Ultimately, in the absence of such an “inter-esse”, the economic notion of “competition” cannot form the basis of the “self-regulating market” and its “free and equal exchange”, which are therefore unmasked as specific antagonistic historical institutions. In Nietzsche’s words, these concepts are analogous to “a snake that bites its own tail” – in our own words, they are “autophagous”, they “eat themselves” – because either we say that they are “purposeless” (abulic) in that they have “no aim or goal” outside themselves (!), in which case they cease to be “com-petitive” (Latin for “seeking the same things”), or else we say that the goal of competition is… “to destroy the competition” (!), in which case it is an “aporetic” notion, one that cannot sub-sist practically as “self-regulationg”! Here is Nietzsche’s identical conclusion by analogy with the pursuit of “art for art’s sake”:

24. L’Art pour l’art…When the end of the ethical preacher and improver of mankind has been excluded from art, it does not at all follow that art in itself is without an end, without a goal, meaningless ; in short, L’ art pour L’ art is a serpent which bites its own tail. ‘No end at all, rather than a moral end!’ - thus speaks pure passion. A psychologist [Nietzsche means himself as the analyst examining art as an activity], on the other hand, asks, what does all art do? does it not praise? does it not glorify? does it not select? does it not bring into prominence? In each of these cases it strengthens or weakens certain valuations [Werthschatzungen] ... (ToI)

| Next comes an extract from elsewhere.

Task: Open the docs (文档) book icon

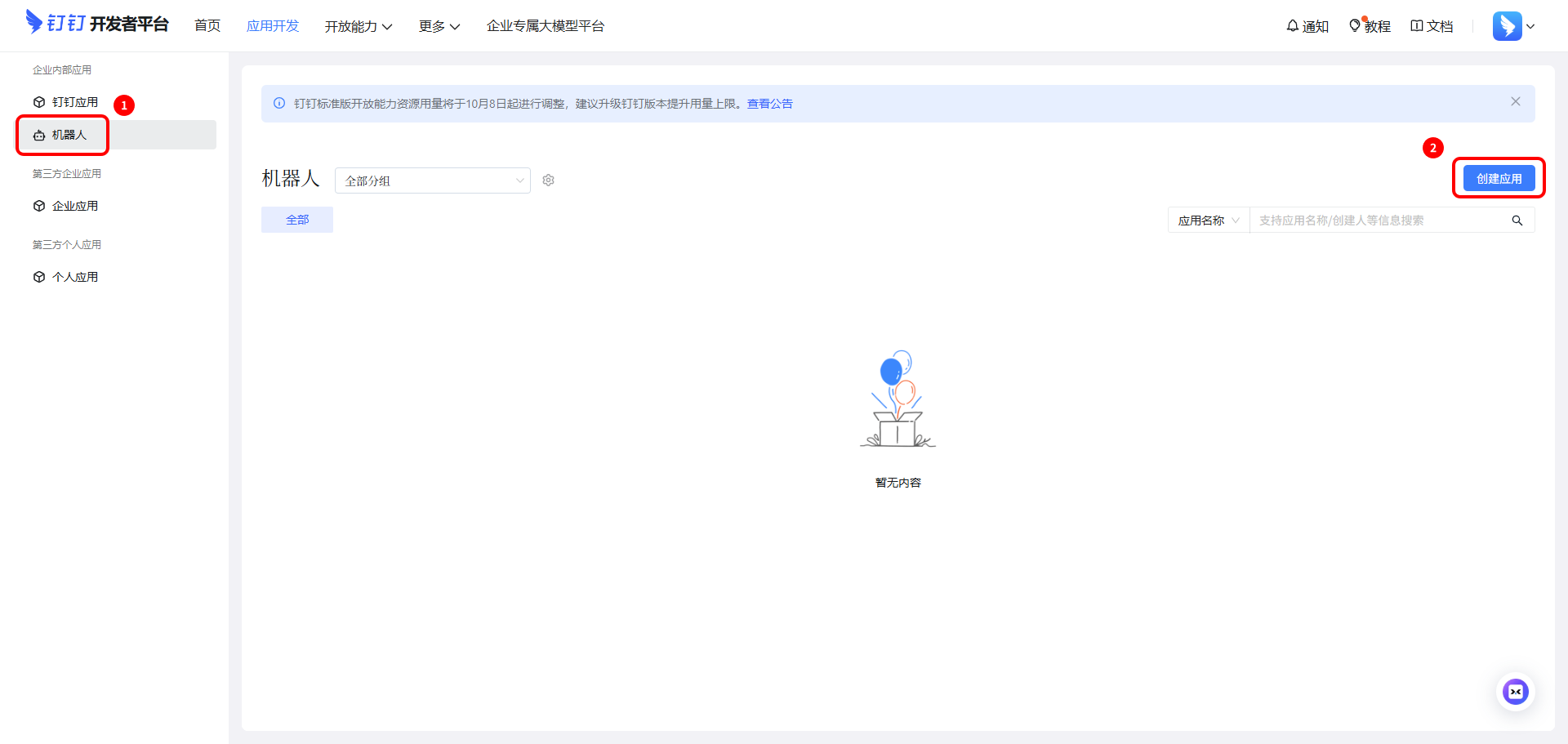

Wenn man den Zweck des Moralpredigens und Menschen-Verbesserns von der Kunst ausgeschlossen hat, so folgt daraus noch lange nicht, dass die Kunst überhaupt zwecklos, ziellos, sinnlos, kurz l'art pour l'art — ein Wurm, der sich in den Schwanz beisst — ist. „Lieber gar keinen Zweck als einen moralischen Zweck!” — so redet die blosse Leidenschaft. Ein Psycholog fragt dagegen: was thut alle Kunst? lobt sie nicht? verherrlicht sie nicht? wählt sie nicht aus? zieht sie nicht hervor? Mit dem Allen stärkt oder schwächt sie gewisse Werthschätzungen ...

An activity that does not make explicit its “goal” (Ziel) and therefore its “premises” will inexorably be without an “end” – without “target”, aim or purpose (Zweck) – Nietzsche incorrectly speaks of “meaning” in this quotation. Indeed, the very fact that human beings “engage” in the “activity” of exchange and barter, sale and purchase, and “promising” (through contracts or obligations or bonds) – that fact itself (!) shows that there is a “need-necessity” in the “exchange relationship” itself – because there would be no “exchange or barter” without a “need-necessity” behind it as a “motive”, as an “impulse”, a “drive” – an “instinct”! It cannot be said therefore that “exchange and barter” can ever be “free”. The “freedom of the will” is brought into question ipso facto – by the very deed!


Remember that Adam Smith attributed the division of labour to the “act” or “propensity” of human beings to exchange, truck and barter. Similarly, Nietzsche begins his entire analysis of “Value” – indeed, of the entire “onto-geny of thought”! - from this primordial “exchange and barter”. Like Smith, he treats the division of labour as the product of “individual actions”, even though unlike Smith he does not believe that these “individual actions” are “free”. Both Nietzsche’s as well as Smith’s analyses of “exchange and barter” are founded entirely on an “ontogenetic” conception of human being – one that excludes ab initio and absolutely the “phylogenetic” notion of “species-conscious being-human”! For Adam Smith, it is the natural human tendency to truck, barter and exchange that induces “specialization” and the division of labour (see the famous Ch.2 of The Wealth of Nations).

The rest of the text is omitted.